(Dataset entries)

────────────────

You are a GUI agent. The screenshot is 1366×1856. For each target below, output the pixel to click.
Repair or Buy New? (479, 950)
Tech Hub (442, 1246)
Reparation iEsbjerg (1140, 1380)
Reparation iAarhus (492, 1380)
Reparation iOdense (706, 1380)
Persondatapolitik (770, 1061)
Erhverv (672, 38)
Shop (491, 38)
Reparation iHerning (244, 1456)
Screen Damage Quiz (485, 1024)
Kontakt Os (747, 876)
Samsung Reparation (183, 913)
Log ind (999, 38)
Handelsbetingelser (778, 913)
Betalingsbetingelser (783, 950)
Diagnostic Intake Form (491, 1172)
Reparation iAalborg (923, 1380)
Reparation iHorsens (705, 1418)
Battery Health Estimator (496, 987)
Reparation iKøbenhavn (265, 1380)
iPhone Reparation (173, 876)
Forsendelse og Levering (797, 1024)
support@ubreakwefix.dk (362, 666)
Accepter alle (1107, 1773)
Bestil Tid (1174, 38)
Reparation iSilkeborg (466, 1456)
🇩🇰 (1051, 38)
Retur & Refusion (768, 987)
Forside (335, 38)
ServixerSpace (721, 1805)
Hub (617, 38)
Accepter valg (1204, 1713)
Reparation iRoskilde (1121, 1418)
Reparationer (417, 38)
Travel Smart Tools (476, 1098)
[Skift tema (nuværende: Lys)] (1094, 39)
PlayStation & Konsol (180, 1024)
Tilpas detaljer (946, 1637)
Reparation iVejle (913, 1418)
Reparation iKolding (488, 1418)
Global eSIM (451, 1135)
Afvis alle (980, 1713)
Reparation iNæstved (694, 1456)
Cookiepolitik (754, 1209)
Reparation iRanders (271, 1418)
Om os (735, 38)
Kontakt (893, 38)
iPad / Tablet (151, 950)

────────────────

### [Work item]
What you return must be the entries, given again word for word.

### [Response to the exercise]
You are a GUI agent. The screenshot is 1366×1856. For each target below, output the pixel to click.
Repair or Buy New? (479, 950)
Tech Hub (442, 1246)
Reparation iEsbjerg (1140, 1380)
Reparation iAarhus (492, 1380)
Reparation iOdense (706, 1380)
Persondatapolitik (770, 1061)
Erhverv (672, 38)
Shop (491, 38)
Reparation iHerning (244, 1456)
Screen Damage Quiz (485, 1024)
Kontakt Os (747, 876)
Samsung Reparation (183, 913)
Log ind (999, 38)
Handelsbetingelser (778, 913)
Betalingsbetingelser (783, 950)
Diagnostic Intake Form (491, 1172)
Reparation iAalborg (923, 1380)
Reparation iHorsens (705, 1418)
Battery Health Estimator (496, 987)
Reparation iKøbenhavn (265, 1380)
iPhone Reparation (173, 876)
Forsendelse og Levering (797, 1024)
support@ubreakwefix.dk (362, 666)
Accepter alle (1107, 1773)
Bestil Tid (1174, 38)
Reparation iSilkeborg (466, 1456)
🇩🇰 (1051, 38)
Retur & Refusion (768, 987)
Forside (335, 38)
ServixerSpace (721, 1805)
Hub (617, 38)
Accepter valg (1204, 1713)
Reparation iRoskilde (1121, 1418)
Reparationer (417, 38)
Travel Smart Tools (476, 1098)
[Skift tema (nuværende: Lys)] (1094, 39)
PlayStation & Konsol (180, 1024)
Tilpas detaljer (946, 1637)
Reparation iVejle (913, 1418)
Reparation iKolding (488, 1418)
Global eSIM (451, 1135)
Afvis alle (980, 1713)
Reparation iNæstved (694, 1456)
Cookiepolitik (754, 1209)
Reparation iRanders (271, 1418)
Om os (735, 38)
Kontakt (893, 38)
iPad / Tablet (151, 950)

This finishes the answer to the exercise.